Li, Meina, Lei, Lei, Jia, Linghan, Ling, Xiaomei, Zhang, Jianmei, Zhao, Yiran, Wang, KeWei
Analytical biochemistry 2014 v.449 pp. 99-105
calcium, capillary electrophoresis, chemical structure, mutants, profits and margins, proteins
The specific binding of auxiliary Kv channel-interacting proteins (KChIPs) to the N terminus of Kv4 pore-forming α-subunits results in modulation of gating properties, surface expression, and subunit assembly of Kv4 channels. However, the interactions between KChIPs and Kv4 remain elusive. Thus, affinity capillary electrophoresis (ACE) was employed to quantitatively evaluate the interactions between KChIPs and Kv4.3 N terminus (KvN) and between KChIP4a/related mutants and Ca²⁺ for the first time. The mobility ratio, derivatives calculated from the mobility shift method, was used to deduce the binding constants (Kb). As a result, the binding constants for KChIP4a/KvN and KChIP1/KvN complexes were (8.32±1.66)×10⁶Lmol–¹ and (5.26±0.71)×10⁶Lmol–¹, respectively.
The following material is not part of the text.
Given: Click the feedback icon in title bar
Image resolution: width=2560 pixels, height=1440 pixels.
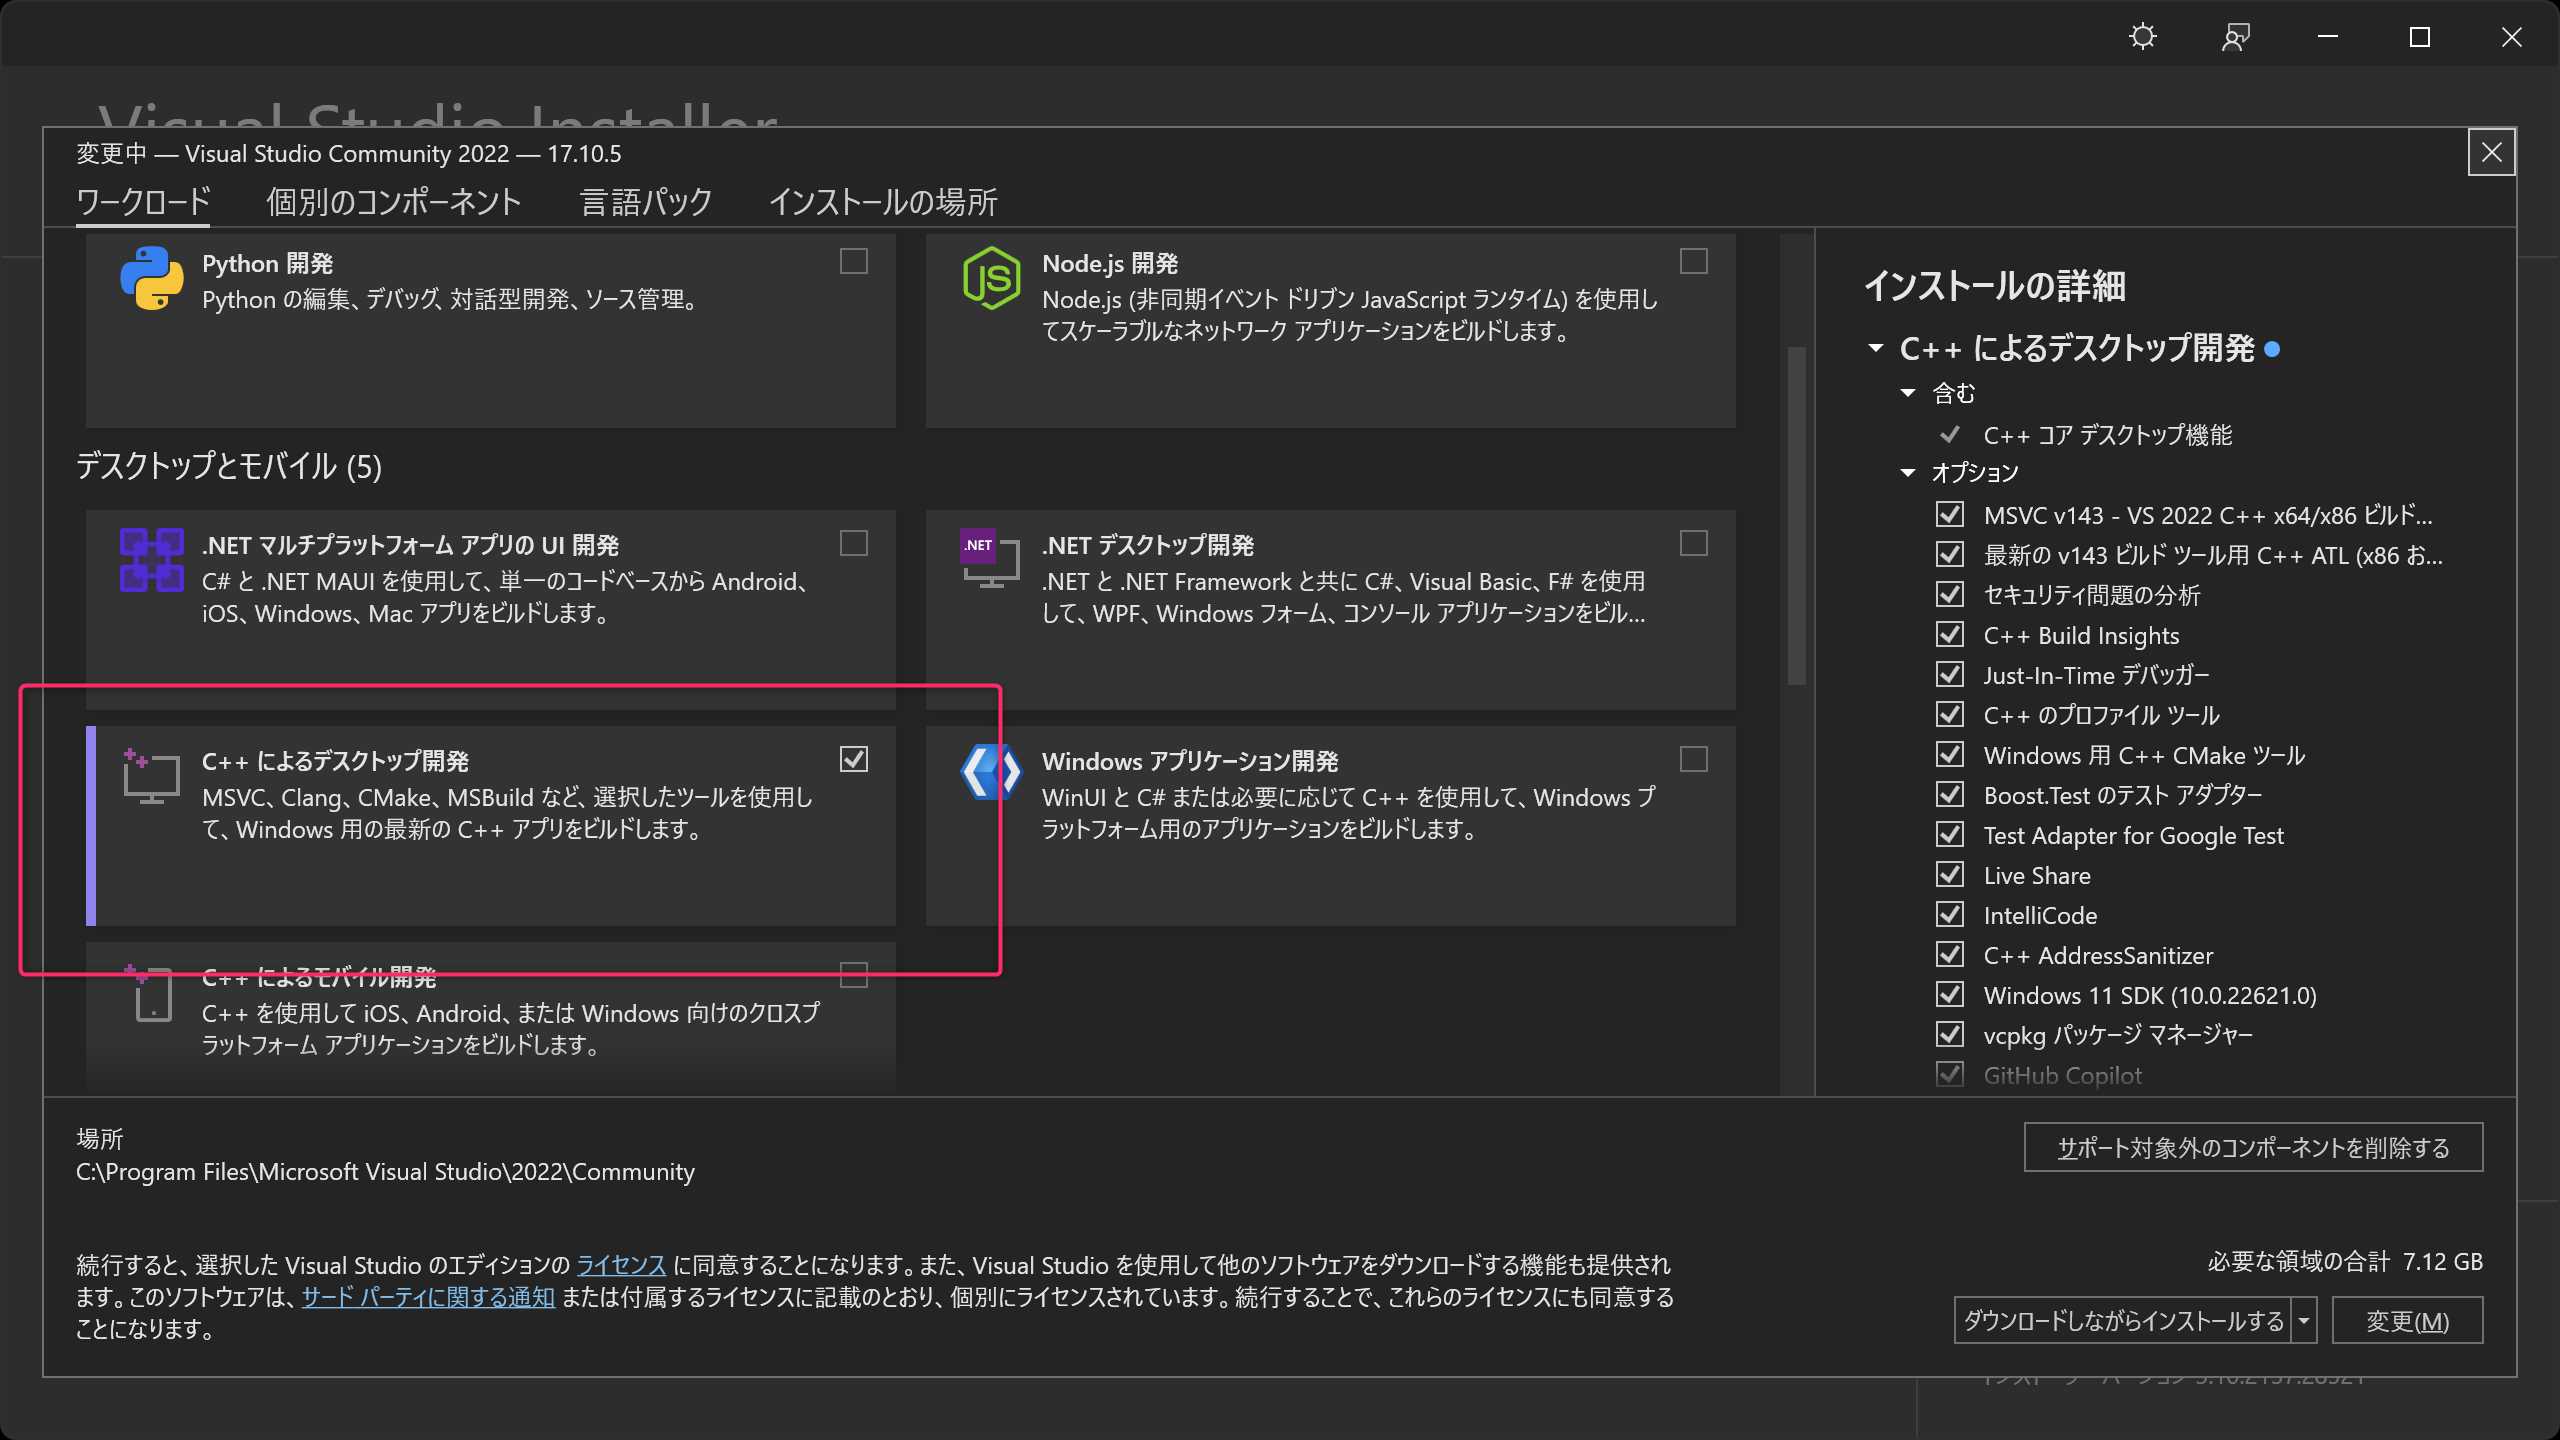Looking at the screenshot, I should (x=2234, y=37).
In addition, in the presence of calcium (10μmolL–¹), the binding constant of KChIP4a/KvN increased to (6.72±1.66)×10⁷Lmol–¹. In addition, the binding constant of KChIP4a with Ca²⁺ was (7.1±1.5)×10⁷Lmol–¹. Besides, studies on the effect of truncated mutants revealed that the third EF hand of KChIP4a was related to high-affinity binding with Ca²⁺, and the integrity of the molecular structure of KChIP4a was important for Ca²⁺ binding. This method profits from small samples, rapid analysis, and simple operation without being time-consuming.